What I look forward to is a future state where the data just stays where it is. And instead of bringing the data in to whatever user and trying to make a copy and then work with it, that you bring the, as I say, bring the algorithm to the data, leave the data at the source, whether it's the laboratory, whether it's the clinician, whether it's the imaging, center whether it's the patient themselves, the payer, et cetera, and as much as possible stop making copies, stop trying to create this mythical longitudinal record.

That is going to, we're all gonna be the holy grail here. And all of the privacy and security problems that come up when we're shipping data around and the storage. Challenges that, that come up when, when I have to keep my DICOM image or my, or my genetic file, in multiple systems, it it's crazy.

Right. I mean, leave it where it is and then let's figure out a way. Using all this great interoperability to find this, the data that's needed in a, for a given decision instantaneously, do your processing, make your decision document, whatever you're gonna do, and then move on. And to me, Where we're getting with web three technologies with crypto, with blockchain.

Those are the tools that are gonna allow us to get there that are gonna allow us to get from where we are, which is incredible. Right. We put in EMRs, we put in interoperability, we can move, billions of, Documents and, and data bits around the system, but it's not really scalable.

I mean, when you think about all of that health data, when you think about wearable data, when you think about genomics proteomics, microbiomics you think about patient generated data and you think about all of the healthcare peripheral data, Patients activity, data, shopping data. I mean, sleep data.

I mean, it goes on and on. And if we're really going to be able to impact health, as we want to, right. We know the huge impact of social determinants of health. We know the huge impact of lifestyle. And, and all the climate don't even get me started. Right. I mean, you so, so there's so many types of data that we'll need to integrate and we're not gonna do it by downloading it all into our local EHR and expecting our EHR vendor to, to do through it and give us meaningful decision support.
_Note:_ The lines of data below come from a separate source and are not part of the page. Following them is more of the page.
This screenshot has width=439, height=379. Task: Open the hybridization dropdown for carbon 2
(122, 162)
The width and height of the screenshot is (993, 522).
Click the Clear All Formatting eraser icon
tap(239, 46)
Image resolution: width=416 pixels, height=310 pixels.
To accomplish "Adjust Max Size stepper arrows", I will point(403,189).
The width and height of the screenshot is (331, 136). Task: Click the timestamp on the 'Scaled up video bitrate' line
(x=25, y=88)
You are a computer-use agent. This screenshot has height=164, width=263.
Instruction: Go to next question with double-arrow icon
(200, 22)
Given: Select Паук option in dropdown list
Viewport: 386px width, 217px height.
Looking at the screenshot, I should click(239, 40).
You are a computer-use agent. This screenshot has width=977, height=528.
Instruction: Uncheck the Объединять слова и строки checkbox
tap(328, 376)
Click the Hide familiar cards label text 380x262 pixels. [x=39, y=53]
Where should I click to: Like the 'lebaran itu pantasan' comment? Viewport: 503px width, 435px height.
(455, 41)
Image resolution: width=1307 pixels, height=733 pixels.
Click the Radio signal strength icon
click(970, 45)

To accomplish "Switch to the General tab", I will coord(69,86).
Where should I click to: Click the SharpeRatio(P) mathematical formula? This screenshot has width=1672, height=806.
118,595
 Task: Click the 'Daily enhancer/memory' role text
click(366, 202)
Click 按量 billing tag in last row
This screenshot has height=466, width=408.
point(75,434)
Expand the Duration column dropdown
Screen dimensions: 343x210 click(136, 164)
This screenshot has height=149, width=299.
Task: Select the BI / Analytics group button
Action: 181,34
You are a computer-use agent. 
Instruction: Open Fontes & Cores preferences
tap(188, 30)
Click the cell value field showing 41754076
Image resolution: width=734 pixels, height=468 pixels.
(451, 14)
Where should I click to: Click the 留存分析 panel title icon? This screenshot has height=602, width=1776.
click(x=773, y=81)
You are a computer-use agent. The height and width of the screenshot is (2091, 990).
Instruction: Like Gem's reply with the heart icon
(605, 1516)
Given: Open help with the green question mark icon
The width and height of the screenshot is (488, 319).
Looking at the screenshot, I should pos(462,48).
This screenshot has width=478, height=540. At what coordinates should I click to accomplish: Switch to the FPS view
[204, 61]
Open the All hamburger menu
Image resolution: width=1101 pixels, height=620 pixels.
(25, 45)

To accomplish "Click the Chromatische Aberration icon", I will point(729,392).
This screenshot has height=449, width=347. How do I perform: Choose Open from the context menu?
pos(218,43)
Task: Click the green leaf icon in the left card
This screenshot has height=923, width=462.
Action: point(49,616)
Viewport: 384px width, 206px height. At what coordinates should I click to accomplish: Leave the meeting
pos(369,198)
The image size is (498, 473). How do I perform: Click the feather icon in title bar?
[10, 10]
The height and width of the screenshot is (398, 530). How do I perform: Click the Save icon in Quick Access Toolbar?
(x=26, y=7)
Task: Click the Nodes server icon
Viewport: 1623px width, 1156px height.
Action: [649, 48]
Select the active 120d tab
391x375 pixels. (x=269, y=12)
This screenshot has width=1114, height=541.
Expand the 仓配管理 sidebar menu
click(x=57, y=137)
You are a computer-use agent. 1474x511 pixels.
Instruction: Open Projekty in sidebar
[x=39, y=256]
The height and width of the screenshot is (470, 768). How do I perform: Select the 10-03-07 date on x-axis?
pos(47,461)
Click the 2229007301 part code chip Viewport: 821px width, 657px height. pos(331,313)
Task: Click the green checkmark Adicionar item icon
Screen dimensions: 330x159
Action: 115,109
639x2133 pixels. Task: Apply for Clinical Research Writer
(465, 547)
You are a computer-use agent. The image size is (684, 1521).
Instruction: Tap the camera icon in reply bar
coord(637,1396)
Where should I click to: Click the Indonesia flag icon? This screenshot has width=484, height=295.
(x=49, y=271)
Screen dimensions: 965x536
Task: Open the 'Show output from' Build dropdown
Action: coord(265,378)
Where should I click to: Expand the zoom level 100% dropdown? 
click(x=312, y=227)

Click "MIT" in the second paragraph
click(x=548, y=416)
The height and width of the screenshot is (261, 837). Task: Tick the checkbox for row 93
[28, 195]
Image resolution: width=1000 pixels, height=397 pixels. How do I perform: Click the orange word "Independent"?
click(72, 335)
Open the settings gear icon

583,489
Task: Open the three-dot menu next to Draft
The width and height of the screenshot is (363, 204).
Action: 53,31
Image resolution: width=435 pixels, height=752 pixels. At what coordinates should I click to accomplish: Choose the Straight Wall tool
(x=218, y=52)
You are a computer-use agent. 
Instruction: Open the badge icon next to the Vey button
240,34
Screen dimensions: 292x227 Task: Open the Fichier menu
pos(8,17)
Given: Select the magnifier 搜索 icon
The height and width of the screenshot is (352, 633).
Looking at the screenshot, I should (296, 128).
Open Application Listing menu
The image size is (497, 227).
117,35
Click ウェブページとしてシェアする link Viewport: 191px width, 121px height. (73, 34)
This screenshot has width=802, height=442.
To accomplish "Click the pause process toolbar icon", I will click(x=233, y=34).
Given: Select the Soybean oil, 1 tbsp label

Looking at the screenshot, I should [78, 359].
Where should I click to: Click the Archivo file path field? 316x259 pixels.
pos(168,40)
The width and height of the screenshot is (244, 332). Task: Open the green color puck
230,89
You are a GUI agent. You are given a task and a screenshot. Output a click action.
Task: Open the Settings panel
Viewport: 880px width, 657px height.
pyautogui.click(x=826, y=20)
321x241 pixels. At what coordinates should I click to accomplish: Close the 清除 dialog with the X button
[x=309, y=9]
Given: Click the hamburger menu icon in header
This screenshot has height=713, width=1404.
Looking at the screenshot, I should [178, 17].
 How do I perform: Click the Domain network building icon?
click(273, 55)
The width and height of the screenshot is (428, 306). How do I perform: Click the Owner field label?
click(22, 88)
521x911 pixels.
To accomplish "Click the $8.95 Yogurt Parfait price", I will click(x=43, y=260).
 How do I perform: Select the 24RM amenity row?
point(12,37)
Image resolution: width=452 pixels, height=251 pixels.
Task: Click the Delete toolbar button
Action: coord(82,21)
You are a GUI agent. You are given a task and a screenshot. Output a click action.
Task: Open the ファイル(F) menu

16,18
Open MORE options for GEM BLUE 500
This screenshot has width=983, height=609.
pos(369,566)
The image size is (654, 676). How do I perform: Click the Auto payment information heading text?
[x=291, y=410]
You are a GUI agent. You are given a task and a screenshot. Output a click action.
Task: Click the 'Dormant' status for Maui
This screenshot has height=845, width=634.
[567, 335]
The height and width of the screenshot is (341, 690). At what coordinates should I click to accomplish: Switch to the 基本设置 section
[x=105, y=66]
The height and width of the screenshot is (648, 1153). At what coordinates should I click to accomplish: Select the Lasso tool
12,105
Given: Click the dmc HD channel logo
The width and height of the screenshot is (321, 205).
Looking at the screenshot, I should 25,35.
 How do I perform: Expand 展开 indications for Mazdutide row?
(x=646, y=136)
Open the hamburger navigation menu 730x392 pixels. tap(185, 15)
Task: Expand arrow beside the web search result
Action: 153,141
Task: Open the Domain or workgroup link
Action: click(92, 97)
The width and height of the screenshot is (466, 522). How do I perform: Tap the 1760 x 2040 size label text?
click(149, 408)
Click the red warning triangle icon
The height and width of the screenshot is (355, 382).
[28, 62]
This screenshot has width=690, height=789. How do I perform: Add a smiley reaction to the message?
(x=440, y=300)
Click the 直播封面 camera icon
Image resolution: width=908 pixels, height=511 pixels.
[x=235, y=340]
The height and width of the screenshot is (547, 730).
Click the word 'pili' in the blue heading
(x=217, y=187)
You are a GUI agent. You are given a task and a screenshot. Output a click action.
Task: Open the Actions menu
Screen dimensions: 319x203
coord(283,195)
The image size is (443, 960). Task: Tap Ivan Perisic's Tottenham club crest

So I think, this shifting paradigm. Leaving the data where it is and bringing it together to process in real time I think is going to be a huge change. And then as I said before, the idea that we can't expect any vendor, even a large international multi-billion dollar EHR vendor to be able to do everything.

So you're, we're gonna need to really see. A thousand flowers bloom across an app ecosystem where you've got, folks who are focused and able to deliver, reliable tools for, the specific needs, whether you're a subspecialty clinician, whether you're a social worker, whether you're an acupuncturist.

I mean, truly, there's so many people who need to interact with our health data and none of them really needs all of it. Right. That's just not except for the AI, the AI needs all of it.

that's right. That's right. Very well said. It's an exciting sort of feature that you paint. I think that makes so much more sense than continuing to push around copies.

And as we mentioned before, with the data quality worrying about where that copy ends up. Keep it here. If it gets adjusted, then you're gonna get the most up to date information when you query it. How we get there, I'll leave to the smarter people, but Hey, listen, Steven, it's been a pleasure. It's awesome.

Talking with you. I, I thank you for all the work you do for your patience, that the work that you've done, both state and nationally on interoperability and trying to improve things for patients, providers, everybody in our healthcare ecosystem, we'll have to have you back, cuz we're just feel like we're just getting, started here. So

there's lots to talk about. It's great to see you, Brett. Thanks a lot.

Thanks so much. All right. Take care.